L'universo del romanzo naturalistico è più ricco di tensioni e contraddizioni di quanto si creda: tensioni che risultano lampanti nel capitolo dedicato da Pellini alla follia, ovviamente il più foucaultiano del libro. Da un lato Zola appare ancora saturato da un'immaginazione tardoromantica, attratta dal crimine e dalla devianza, dunque da tutto ciò che eccede la norma; dall'altro la sua poetica lo spingeva a «faire typique», a privilegiare la medietà, la quotidianità priva di scosse. D'altronde, il concetto di tipico è polivalente: può avere l'accezione della banale insignificanza, come in Flaubert, o dell'eccezionalità rivelatrice di uno spaccato ambientale, come nei Goncourt. Sull'onda dell'evoluzionismo darwiniano è comunque l'idea di un'universalità metastorica dell'arte, su cui si erano basate tutte le teorie del tipico - da Aristotele in poi - a entrare in crisi. La patologia mentale, per esempio, è all'origine di tutto l'edificio dei Rougon-Macquart, e ha ispirato a Zola alcuni dei suoi capolavori, come il finale dell'Assomoir o La bestia umana, in cui i discorsi contemporanei sul controllo sociale della follia sono rispecchiati, ma anche incrinati e quasi messi in discussione. Echi della psichiatria contemporanea si avvertono anche nella metafora, che dà titolo al saggio di Pellini, con cui Zola visualizza il suo programma letterario, richiamandosi a una mistica dell'edificio tipica della narrativa fra Otto e Novecento, piena di romanzi-cattedrale. Nella Follia lucida di Ulysse Trélat il manicomio è definito infatti «casa di vetro», in grado di offrire piena visibilità ai malati.

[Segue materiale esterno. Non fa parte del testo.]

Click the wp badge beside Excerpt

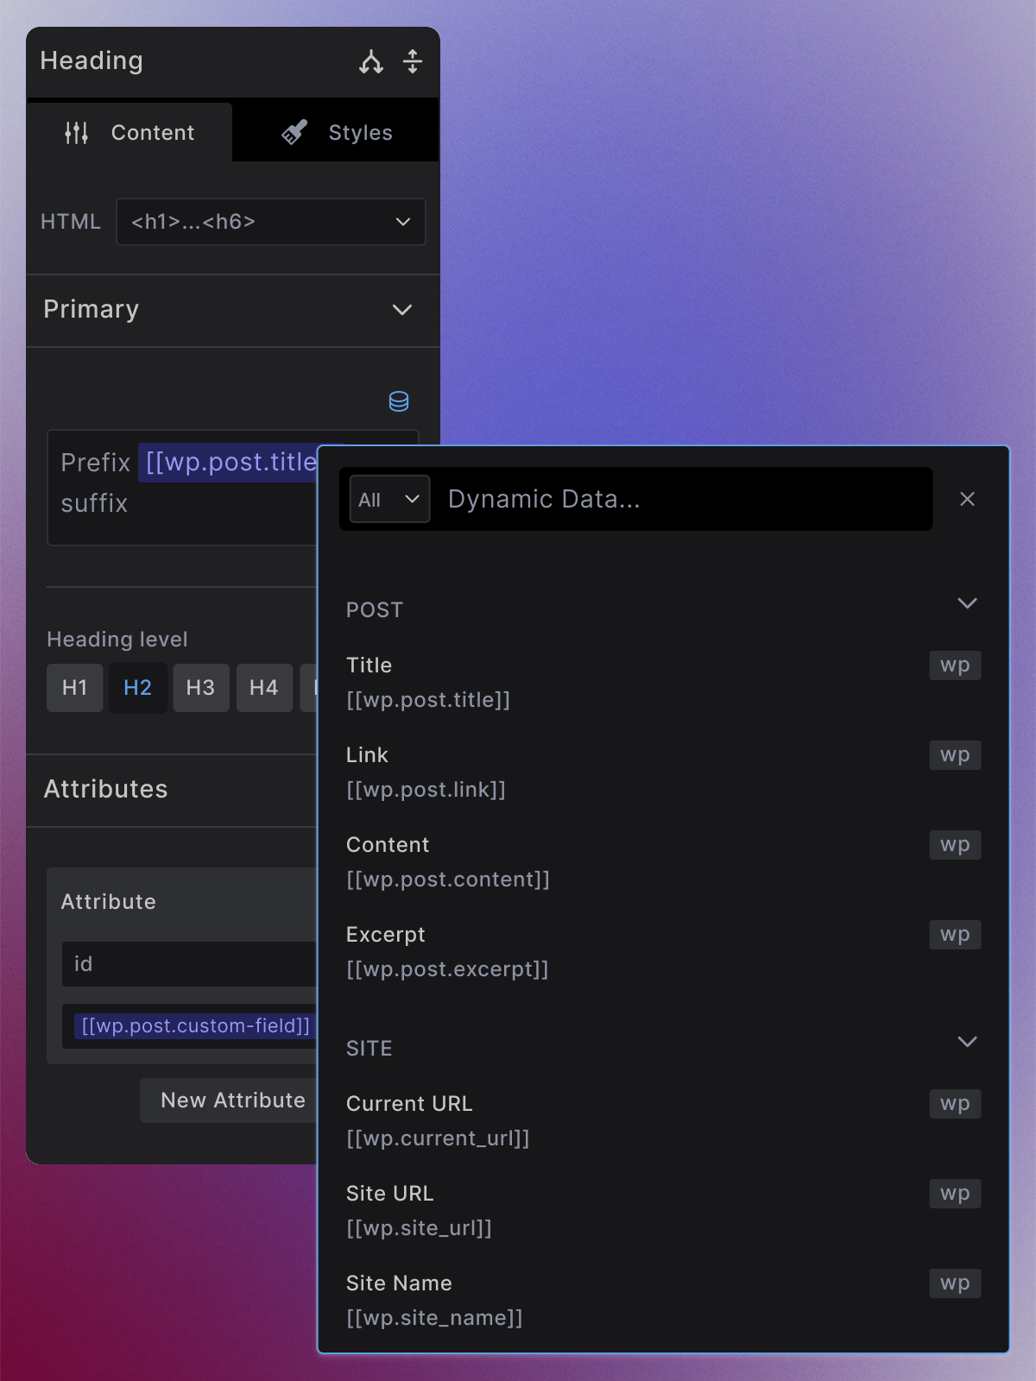954,935
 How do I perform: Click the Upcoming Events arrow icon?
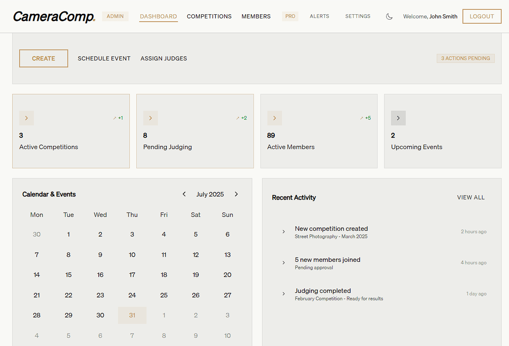[398, 118]
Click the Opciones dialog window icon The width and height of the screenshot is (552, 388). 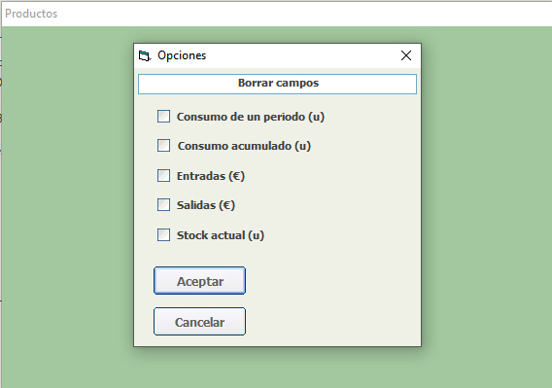pyautogui.click(x=145, y=55)
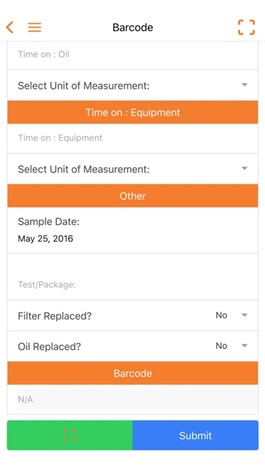Tap the scan barcode icon in header

coord(246,27)
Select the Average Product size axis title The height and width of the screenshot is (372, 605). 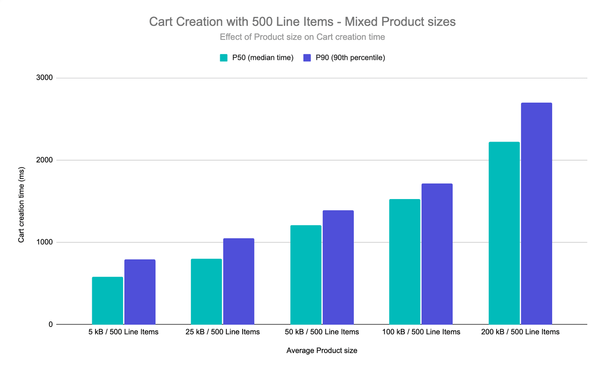[322, 351]
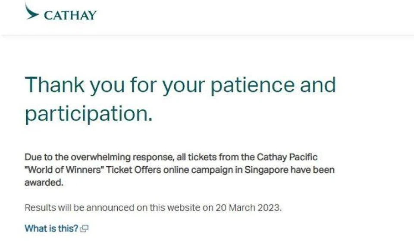Select the header bar containing the Cathay branding
The image size is (414, 248).
207,16
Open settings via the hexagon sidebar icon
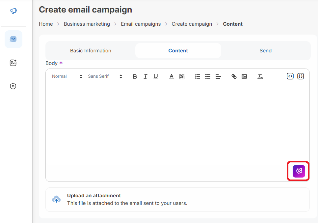 pos(13,86)
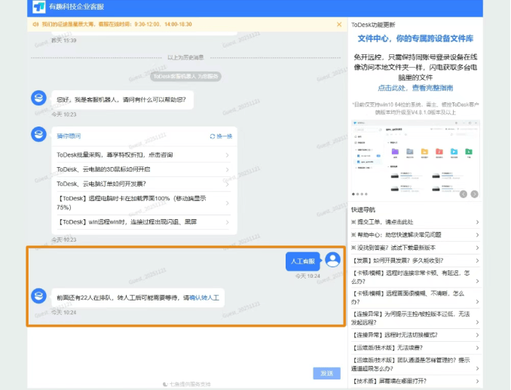
Task: Click the file center screenshot thumbnail
Action: click(415, 159)
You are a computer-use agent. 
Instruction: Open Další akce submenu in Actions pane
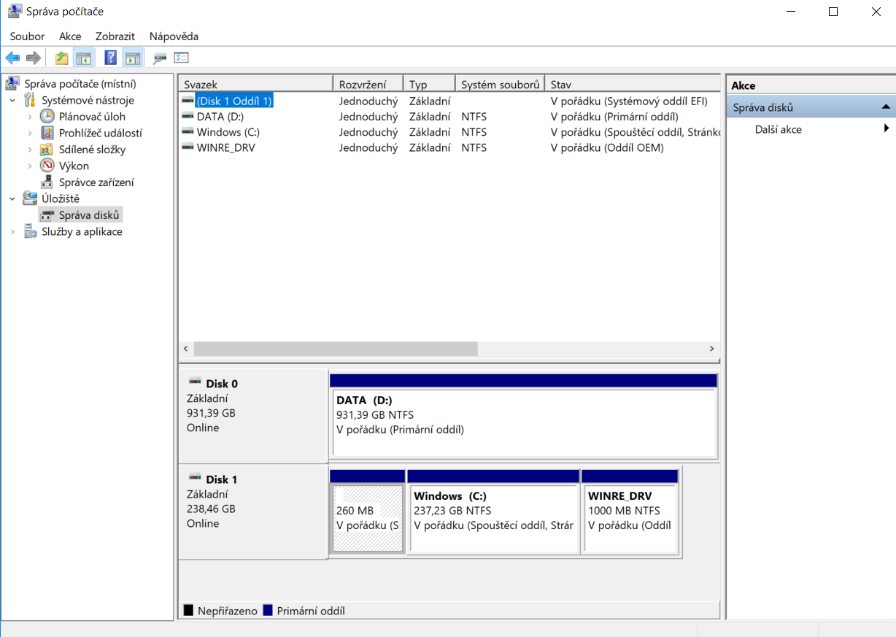pos(778,129)
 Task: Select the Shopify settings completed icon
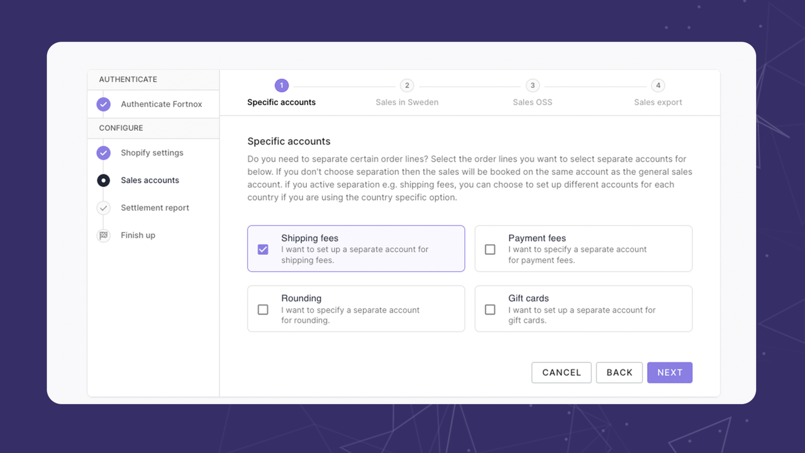[x=103, y=153]
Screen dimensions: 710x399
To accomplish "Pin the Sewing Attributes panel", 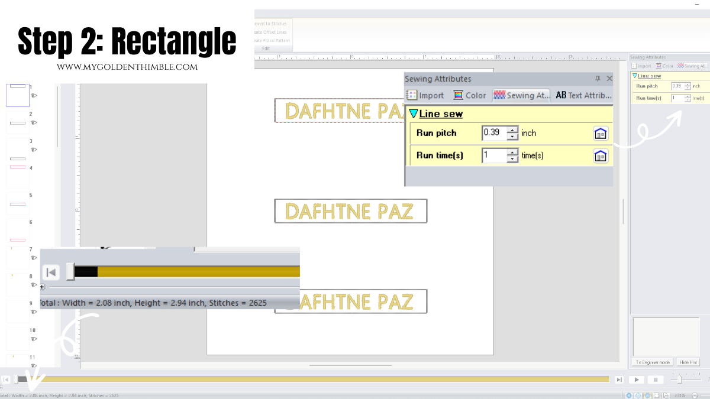I will pyautogui.click(x=598, y=78).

I temi si intersecano di continuo con quelle entità fluide e fluttuanti, ma essenziali per l'interpretazione della letteratura, che sono i generi. Pellini termina il suo itinerario affrontando tre interessanti sottogeneri: il romanzo storico, in linea di principio incompatibile con la poetica naturalista, ma praticato in forme ibride e peculiari; il romanzo familiare, in cui svetta quel capolavoro ancora troppo trascurato che è i Viceré di De Roberto, con le sue inversioni logiche e narrative, e con il suo senso di tragica coazione a ripetere; e infine il romanzo industriale, in cui si profilano nuclei tematici come l'energia e l'entropia della storia, il luddismo, la rappresentazione androgina del potere, che avranno grandi sviluppi nel postmoderno.